Tower returned to Texas and established a lucrative consulting business aimed at serving defense contractors. President Reagan appointed him to serve as a U.S. delegate to the arms-control session in Geneva in 1985 and persuaded Tower to lobby in the Senate corridors for passage of a treaty with the USSR banning medium-range nuclear missiles. Reagan also appointed Tower to head a commission set up to investigate charges of scandal in the administration’s handling of the arms swap in Iran, which also involved the Contra forces in Nicaragua that Reagan had strongly supported. The Tower Commission’s final report of what came to be known as the Iran-Contra scandal was critical of the White House staff but held Reagan blameless. Tower was divorced again in 1987 after negative publicity concerning his drinking and partying habits.
When George Bush of Texas ran for the presidency in 1988, Tower endorsed his fellow Texan and served as an adviser on military affairs. Reporters correctly speculated that, if elected, Bush would name Tower as his secretary of defense; and in March 1989 the Senate subcommittee held hearings on Tower’s nomination, with Democratic senator Sam Nunn of Georgia in the chair. After highly publicized hearings, where charges of excessive drinking and other misdemeanors were brought against Tower (and angrily denied), the subcommittee voted unfavorably on the nomination, eleven to nine. The full Senate concurred, with a vote of forty-seven yeas and fifty-three nays, thus rejecting Tower’s nomination.
Angry and hurt, Tower felt betrayed by his former Senate colleagues. He knew that it was a historic rejection, the only time in history that an appointment from an incoming president had been rejected by the Senate.
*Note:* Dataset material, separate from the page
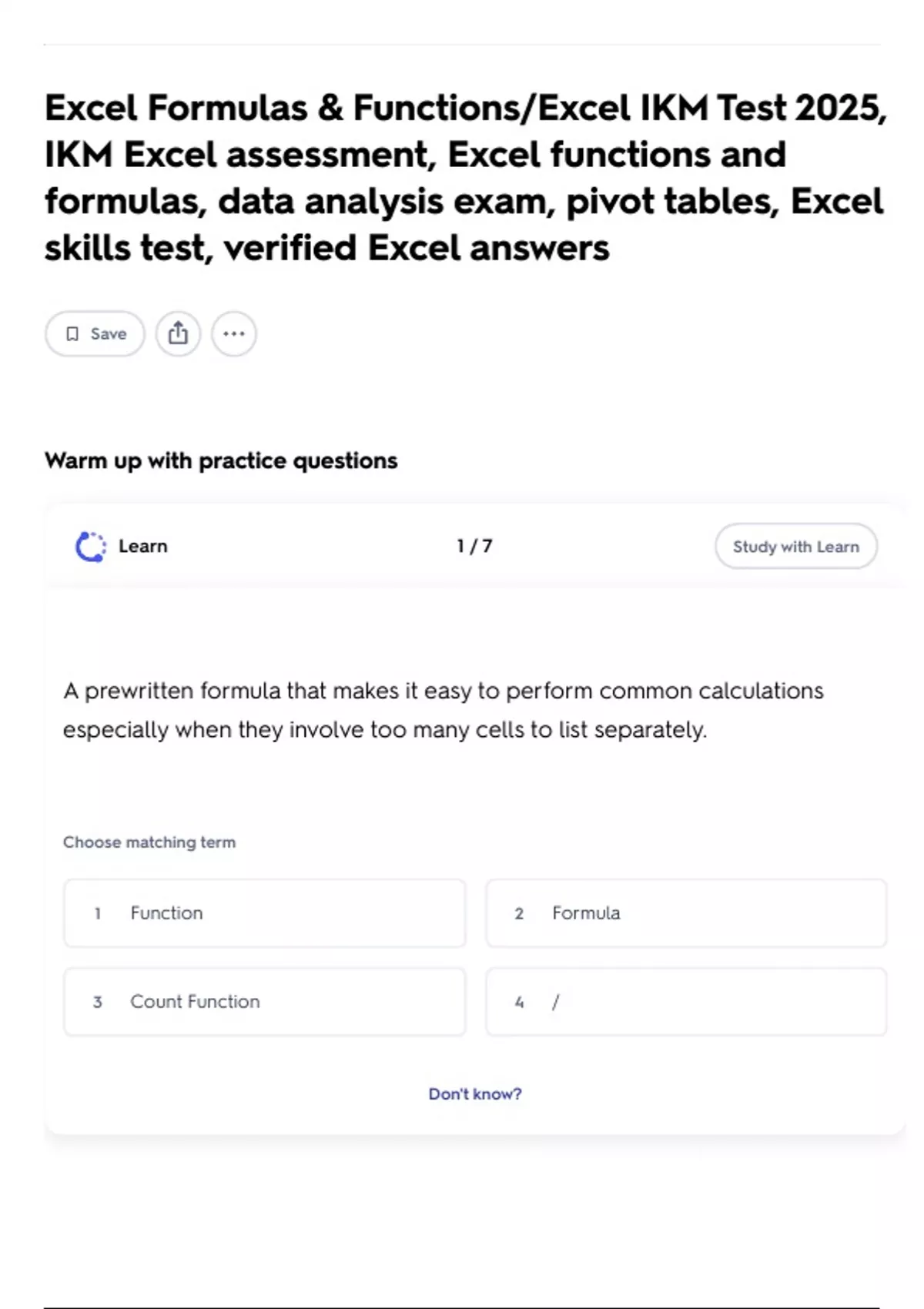Save this study set
The height and width of the screenshot is (1309, 924).
(x=94, y=333)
He became a Washington consultant for defense contractors but nursed resentment of the unfavorable publicity and the denial of a cabinet post. Tower struck back with a book, Consequences: A Personal and Political Memoir, published early in 1991 and mainly concerned with the Senate debacle. The New York Times reviewer summed up the work as “a predictably venomous account of his humiliation.” Several reviewers noted that the book was dedicated to his first wife—“She forgave my transgressions … and made my career possible.”
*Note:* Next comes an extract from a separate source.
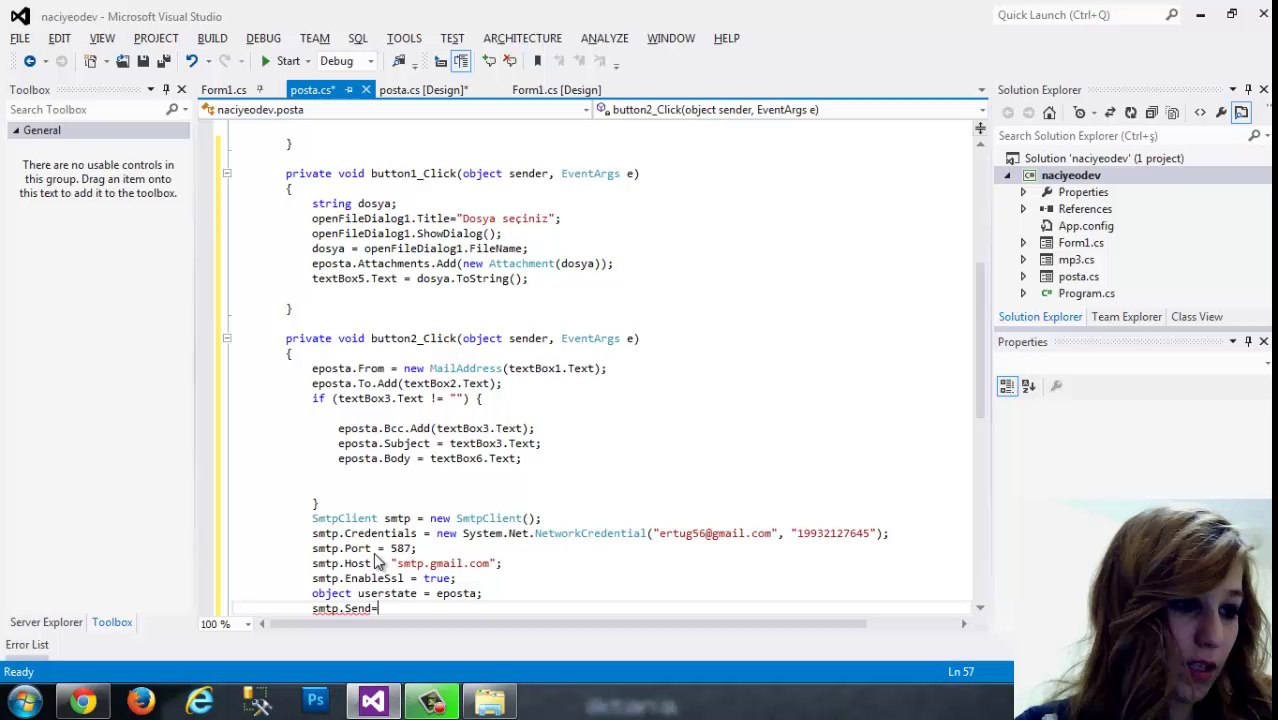Switch to the Form1.cs [Design] tab
Image resolution: width=1278 pixels, height=720 pixels.
tap(556, 90)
To promote sales of the book, Tower agreed to attend events arranged by his literary agent. On one of these excursions Tower, accompanied by his daughter, was headed for Sea Island, Georgia, for a book signing party on 5 April 1991 when the twin-engine Atlantic Southeast Airlines flight crashed and burned. All twenty-three people aboard were killed. Tower is buried in Sparkman-Hillcrest Cemetery in Dallas.
A sketch of Tower’s life, emphasizing his Senate career, is in the Moffett Library archives at Midwestern State University, Wichita Falls, Texas. His book Consequences: A Personal and Political Memoir (1991) was widely reviewed, including in The Economist (2 Mar. 1991) and London Times Literary Supplement (19 July 1991). A biographical sketch of Tower by George N. Green and John J. Kushma is in Michael Collins and K. E. Henrickson, Jr., eds., Profiles in Power: Twentieth-Century Texansin Washington (1993). Lengthy obituaries of Tower are in the Washington Post and New York Times (both 6 Apr. 1991).